Saying they aren't is like saying the Soviet Union wasn't communist simply because it didn't live up to your idealist interpretation of communism.
I would assume Bezo and co are socially liberal hence they support Democrats.
When all you have is two parties for 300 million people, both parties are going to have people from all slices. You're going to find liberal republicans and racist democrats. They're not each a single monolith. I always laugh when people make such generalizations. Being a republican may make you more likely to be a racist but it isn't definitive proof.
Though, other than the idea of tearing down the SOCIAL CLASS system and building an obstensibly meritocratic workers' state, the Soviets and their satellite parties were not really socially liberal or progressive to any significant degree.
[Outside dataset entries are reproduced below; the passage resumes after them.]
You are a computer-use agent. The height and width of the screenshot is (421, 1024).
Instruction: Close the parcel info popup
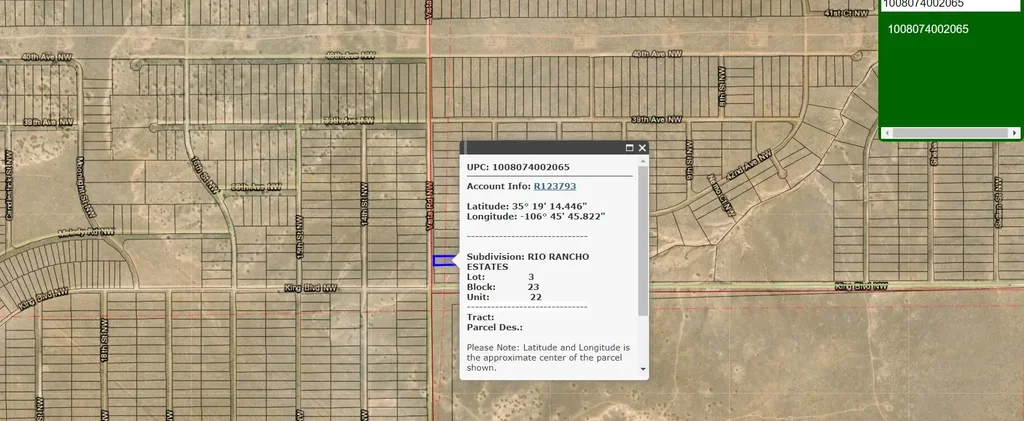[x=642, y=148]
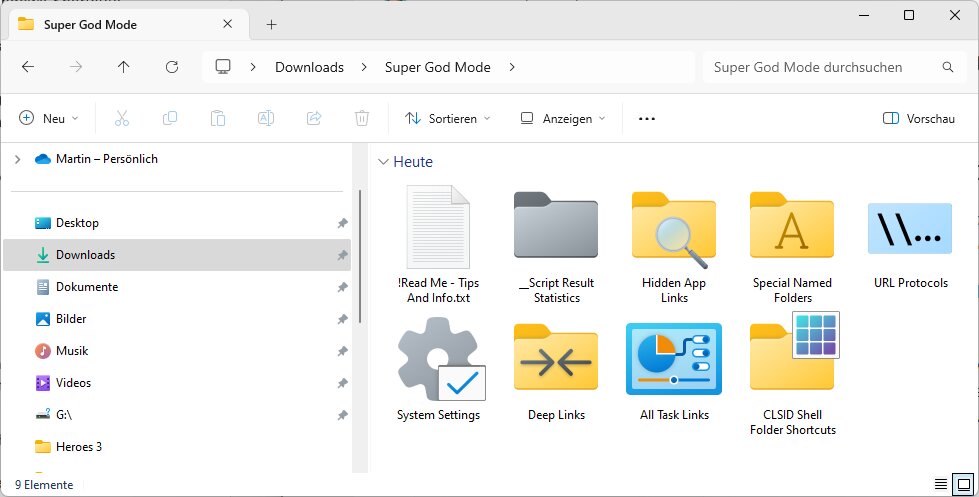
Task: Open the Sortieren dropdown
Action: pyautogui.click(x=448, y=118)
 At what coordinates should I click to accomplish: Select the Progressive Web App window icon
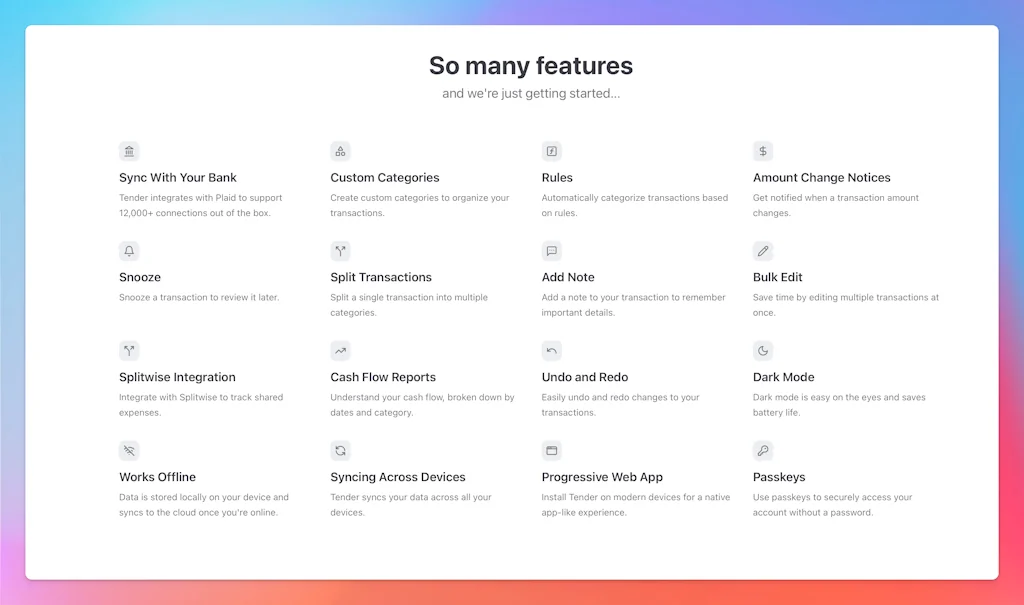click(551, 451)
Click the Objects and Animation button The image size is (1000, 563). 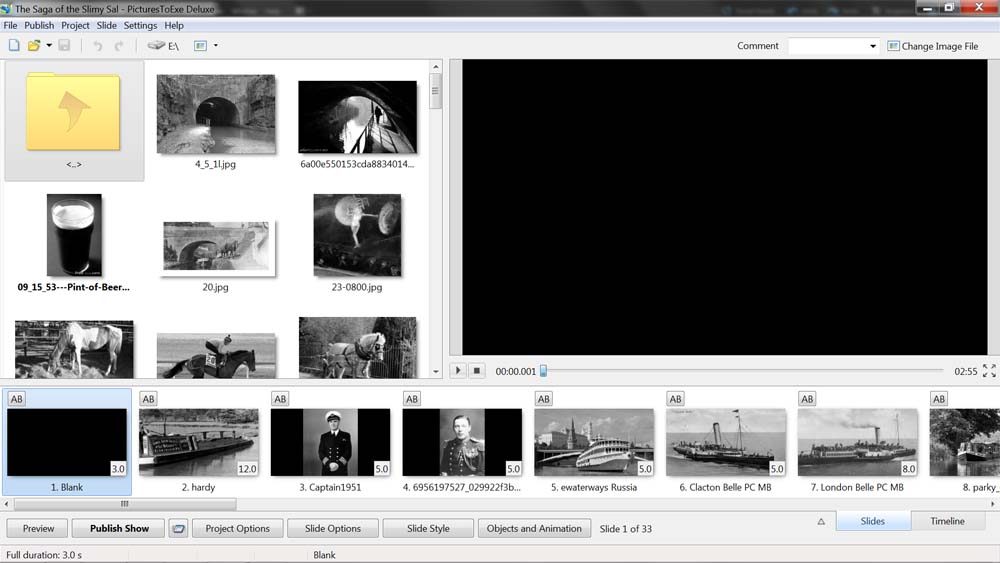pos(533,528)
Actually, the United States has over 400-500 registered and active political parties at the Federal, State, Local, D.C., and External Territory and Commonwealth levels. The two main parties just dominate elections by means of a corrupt and rigged malfeasance and grip on the mechanisms of the electoral commissions (the only such commissions in the First World not legally mandated to be non-partisan), and thus force other parties to jump through ridiculous hoops and rules to register - even denying access outright in Oklahoma - while the two main parties are automatically and easily assumed ballot registry, even if the register grossly or breach many prerequisites, the Duopoly controls, through backroom deals, all media coverage of elections except the most fringe and marginal channels, the courts are beholden to party patronage and spoils appointments, and NEVER rule in favour of minor parties law suits against the flagrant abuses of electoral law and procedure, the FEC grant is also a huge advantage that's EXTREMELY hard to overcome, and other dirty and Mafia-style political tactics besides. The U.S. electoral system is ALMOST as crooked, rigged, and non-contested and non-free-and-fair as the "emerging democracies" the U.S. Department of State likes to scold - except, instead of predetermining who WILL win, like those other regimes do, they have the very close to as bad crimes of deciding, in and of themselves, not beholden to the voters at all, and with no consultation, who CANNOT win...
None of which impacts anything I said about the two majority parties.